*Material supplied*:
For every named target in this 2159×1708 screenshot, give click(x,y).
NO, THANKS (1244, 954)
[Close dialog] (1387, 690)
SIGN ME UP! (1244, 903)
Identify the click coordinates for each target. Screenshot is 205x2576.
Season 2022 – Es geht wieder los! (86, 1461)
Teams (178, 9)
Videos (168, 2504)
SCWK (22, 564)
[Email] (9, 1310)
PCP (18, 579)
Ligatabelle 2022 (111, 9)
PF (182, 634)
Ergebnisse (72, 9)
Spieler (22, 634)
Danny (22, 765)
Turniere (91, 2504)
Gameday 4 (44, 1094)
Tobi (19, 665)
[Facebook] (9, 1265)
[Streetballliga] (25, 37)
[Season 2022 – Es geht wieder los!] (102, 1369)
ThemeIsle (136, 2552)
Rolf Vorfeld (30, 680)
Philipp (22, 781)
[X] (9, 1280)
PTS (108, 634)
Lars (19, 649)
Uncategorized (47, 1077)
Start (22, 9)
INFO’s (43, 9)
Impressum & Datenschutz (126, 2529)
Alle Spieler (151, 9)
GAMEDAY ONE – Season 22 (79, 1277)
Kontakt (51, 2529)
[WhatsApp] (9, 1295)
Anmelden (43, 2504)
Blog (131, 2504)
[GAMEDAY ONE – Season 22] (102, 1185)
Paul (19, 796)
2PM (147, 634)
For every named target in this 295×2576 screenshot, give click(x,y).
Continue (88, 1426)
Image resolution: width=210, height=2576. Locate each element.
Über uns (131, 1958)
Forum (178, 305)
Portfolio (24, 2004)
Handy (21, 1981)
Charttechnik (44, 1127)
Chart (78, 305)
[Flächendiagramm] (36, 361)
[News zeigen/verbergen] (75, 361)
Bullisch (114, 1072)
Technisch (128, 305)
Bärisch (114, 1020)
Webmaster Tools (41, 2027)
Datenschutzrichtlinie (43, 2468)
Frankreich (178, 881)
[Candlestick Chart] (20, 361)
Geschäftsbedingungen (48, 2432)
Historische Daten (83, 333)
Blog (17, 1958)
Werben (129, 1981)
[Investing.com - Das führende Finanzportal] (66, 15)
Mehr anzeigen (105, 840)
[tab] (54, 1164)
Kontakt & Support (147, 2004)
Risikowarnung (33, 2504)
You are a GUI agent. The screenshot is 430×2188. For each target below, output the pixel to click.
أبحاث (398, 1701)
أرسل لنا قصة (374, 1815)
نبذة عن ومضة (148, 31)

*Task prompt*: Return exactly, and only, the lines above starting at the line that contains "Bullisch (114, 1072)" and ending at the line that contains "Werben (129, 1981)".

*Completed task*:
Bullisch (114, 1072)
Technisch (128, 305)
Bärisch (114, 1020)
Webmaster Tools (41, 2027)
Datenschutzrichtlinie (43, 2468)
Frankreich (178, 881)
[Candlestick Chart] (20, 361)
Geschäftsbedingungen (48, 2432)
Historische Daten (83, 333)
Blog (17, 1958)
Werben (129, 1981)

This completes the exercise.